----- Records for this task -----

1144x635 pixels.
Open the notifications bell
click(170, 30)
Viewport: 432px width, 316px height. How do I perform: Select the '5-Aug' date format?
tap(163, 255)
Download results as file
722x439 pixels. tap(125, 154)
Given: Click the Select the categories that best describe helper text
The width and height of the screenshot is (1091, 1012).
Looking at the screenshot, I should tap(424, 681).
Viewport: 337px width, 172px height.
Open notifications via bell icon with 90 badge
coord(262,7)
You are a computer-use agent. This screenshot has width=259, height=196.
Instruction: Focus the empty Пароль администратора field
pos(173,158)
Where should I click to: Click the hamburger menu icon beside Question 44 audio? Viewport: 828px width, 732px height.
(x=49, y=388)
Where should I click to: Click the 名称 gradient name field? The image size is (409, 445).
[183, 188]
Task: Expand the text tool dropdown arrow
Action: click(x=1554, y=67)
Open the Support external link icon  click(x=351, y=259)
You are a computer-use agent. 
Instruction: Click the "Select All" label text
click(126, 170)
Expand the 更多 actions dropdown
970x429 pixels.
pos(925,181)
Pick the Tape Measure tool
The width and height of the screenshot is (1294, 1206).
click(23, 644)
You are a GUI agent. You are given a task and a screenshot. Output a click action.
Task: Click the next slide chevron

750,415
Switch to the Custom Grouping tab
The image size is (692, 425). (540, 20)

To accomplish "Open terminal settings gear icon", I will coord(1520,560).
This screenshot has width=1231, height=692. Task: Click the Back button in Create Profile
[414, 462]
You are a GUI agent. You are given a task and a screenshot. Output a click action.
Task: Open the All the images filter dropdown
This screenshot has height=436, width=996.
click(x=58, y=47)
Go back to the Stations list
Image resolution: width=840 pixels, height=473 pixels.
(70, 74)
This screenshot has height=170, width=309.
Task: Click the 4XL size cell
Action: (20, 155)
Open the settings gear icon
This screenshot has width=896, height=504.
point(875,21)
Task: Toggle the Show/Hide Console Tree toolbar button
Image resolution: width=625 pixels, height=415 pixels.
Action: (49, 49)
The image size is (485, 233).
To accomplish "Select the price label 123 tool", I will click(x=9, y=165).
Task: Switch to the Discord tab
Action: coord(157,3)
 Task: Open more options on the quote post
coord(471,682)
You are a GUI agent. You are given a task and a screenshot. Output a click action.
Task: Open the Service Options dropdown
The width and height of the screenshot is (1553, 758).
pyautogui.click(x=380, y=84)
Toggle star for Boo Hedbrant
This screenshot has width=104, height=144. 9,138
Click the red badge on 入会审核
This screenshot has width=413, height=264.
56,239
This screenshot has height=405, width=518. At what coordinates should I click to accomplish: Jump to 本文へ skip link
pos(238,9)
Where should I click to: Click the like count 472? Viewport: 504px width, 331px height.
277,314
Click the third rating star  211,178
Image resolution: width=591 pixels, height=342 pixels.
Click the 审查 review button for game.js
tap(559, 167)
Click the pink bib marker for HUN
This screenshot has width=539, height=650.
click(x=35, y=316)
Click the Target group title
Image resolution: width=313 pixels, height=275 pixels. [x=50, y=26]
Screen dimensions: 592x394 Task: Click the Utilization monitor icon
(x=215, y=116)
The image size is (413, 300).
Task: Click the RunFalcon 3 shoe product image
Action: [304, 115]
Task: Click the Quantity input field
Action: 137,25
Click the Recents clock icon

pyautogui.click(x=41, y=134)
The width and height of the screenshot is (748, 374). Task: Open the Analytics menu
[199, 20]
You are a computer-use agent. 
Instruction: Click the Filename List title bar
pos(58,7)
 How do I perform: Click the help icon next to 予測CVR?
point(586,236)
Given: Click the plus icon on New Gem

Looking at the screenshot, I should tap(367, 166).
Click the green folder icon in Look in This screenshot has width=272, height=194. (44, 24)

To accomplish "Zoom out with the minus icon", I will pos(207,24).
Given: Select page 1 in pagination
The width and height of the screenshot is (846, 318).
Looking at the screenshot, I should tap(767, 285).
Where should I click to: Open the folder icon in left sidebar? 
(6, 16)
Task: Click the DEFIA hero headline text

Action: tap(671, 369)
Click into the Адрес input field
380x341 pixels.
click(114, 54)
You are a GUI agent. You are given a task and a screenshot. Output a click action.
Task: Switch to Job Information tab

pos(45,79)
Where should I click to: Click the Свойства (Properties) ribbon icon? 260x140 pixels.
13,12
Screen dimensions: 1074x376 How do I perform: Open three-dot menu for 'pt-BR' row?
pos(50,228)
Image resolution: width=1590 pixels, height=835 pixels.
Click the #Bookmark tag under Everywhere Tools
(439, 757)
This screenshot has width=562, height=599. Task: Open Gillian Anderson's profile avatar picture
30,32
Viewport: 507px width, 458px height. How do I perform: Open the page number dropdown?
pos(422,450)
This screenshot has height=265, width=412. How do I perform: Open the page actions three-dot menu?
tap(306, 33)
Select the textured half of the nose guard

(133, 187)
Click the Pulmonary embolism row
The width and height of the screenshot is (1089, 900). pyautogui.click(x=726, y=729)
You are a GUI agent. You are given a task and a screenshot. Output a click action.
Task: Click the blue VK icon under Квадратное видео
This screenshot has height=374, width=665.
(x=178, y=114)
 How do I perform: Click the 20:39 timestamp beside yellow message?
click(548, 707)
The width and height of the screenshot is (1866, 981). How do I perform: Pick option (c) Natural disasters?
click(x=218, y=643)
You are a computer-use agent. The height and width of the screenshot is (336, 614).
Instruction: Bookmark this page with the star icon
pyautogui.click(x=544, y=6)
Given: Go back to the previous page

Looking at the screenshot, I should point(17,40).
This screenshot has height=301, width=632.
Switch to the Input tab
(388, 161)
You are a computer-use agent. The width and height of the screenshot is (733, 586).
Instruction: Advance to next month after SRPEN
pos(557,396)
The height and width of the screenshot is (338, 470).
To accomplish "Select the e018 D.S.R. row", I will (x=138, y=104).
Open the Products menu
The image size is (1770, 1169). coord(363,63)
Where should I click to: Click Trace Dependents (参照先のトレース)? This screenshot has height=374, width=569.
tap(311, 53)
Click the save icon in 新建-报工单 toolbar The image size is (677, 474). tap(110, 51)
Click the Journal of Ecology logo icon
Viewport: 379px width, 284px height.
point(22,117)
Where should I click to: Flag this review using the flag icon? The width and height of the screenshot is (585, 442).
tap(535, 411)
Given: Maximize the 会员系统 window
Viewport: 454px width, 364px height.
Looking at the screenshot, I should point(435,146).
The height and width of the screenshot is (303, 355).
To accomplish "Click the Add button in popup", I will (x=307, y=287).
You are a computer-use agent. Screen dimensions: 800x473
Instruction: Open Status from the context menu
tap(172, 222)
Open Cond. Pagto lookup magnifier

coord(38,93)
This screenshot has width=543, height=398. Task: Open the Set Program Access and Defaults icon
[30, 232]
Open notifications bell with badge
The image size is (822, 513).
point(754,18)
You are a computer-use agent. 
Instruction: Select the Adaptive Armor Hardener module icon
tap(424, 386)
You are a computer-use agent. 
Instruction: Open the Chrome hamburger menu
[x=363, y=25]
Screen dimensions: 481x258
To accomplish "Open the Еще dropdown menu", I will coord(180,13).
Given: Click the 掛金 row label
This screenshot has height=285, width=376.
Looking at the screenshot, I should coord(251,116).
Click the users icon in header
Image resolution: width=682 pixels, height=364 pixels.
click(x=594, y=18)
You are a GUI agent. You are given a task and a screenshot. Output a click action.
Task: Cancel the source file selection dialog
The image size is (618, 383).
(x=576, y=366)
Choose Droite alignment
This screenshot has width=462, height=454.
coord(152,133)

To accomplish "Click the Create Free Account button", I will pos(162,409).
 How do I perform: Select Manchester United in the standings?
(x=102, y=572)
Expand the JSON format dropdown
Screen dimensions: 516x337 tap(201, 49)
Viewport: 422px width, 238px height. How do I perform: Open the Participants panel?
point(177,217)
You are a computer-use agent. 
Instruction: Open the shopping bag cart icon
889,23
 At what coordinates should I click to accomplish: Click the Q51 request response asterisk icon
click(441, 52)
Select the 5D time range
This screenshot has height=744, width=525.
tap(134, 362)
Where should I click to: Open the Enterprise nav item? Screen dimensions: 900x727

-----

▶ Task prompt
Give again exactly, and only, the lines above starting at the one with "Click the #Bookmark" and ending at the one with "The height and width of the screenshot is (303, 355).".

▶ Response to this exercise
Click the #Bookmark tag under Everywhere Tools
(439, 757)
This screenshot has width=562, height=599. Task: Open Gillian Anderson's profile avatar picture
30,32
Viewport: 507px width, 458px height. How do I perform: Open the page number dropdown?
pos(422,450)
This screenshot has height=265, width=412. How do I perform: Open the page actions three-dot menu?
tap(306, 33)
Select the textured half of the nose guard

(133, 187)
Click the Pulmonary embolism row
The width and height of the screenshot is (1089, 900). pyautogui.click(x=726, y=729)
You are a GUI agent. You are given a task and a screenshot. Output a click action.
Task: Click the blue VK icon under Квадратное видео
This screenshot has height=374, width=665.
(x=178, y=114)
 How do I perform: Click the 20:39 timestamp beside yellow message?
click(548, 707)
The width and height of the screenshot is (1866, 981). How do I perform: Pick option (c) Natural disasters?
click(x=218, y=643)
You are a computer-use agent. The height and width of the screenshot is (336, 614).
Instruction: Bookmark this page with the star icon
pyautogui.click(x=544, y=6)
Given: Go back to the previous page

Looking at the screenshot, I should point(17,40).
This screenshot has height=301, width=632.
Switch to the Input tab
(388, 161)
You are a computer-use agent. The width and height of the screenshot is (733, 586).
Instruction: Advance to next month after SRPEN
pos(557,396)
The height and width of the screenshot is (338, 470).
To accomplish "Select the e018 D.S.R. row", I will (x=138, y=104).
Open the Products menu
The image size is (1770, 1169). coord(363,63)
Where should I click to: Click Trace Dependents (参照先のトレース)? This screenshot has height=374, width=569.
tap(311, 53)
Click the save icon in 新建-报工单 toolbar The image size is (677, 474). tap(110, 51)
Click the Journal of Ecology logo icon
Viewport: 379px width, 284px height.
point(22,117)
Where should I click to: Flag this review using the flag icon? The width and height of the screenshot is (585, 442).
tap(535, 411)
Given: Maximize the 会员系统 window
Viewport: 454px width, 364px height.
Looking at the screenshot, I should point(435,146).
The height and width of the screenshot is (303, 355).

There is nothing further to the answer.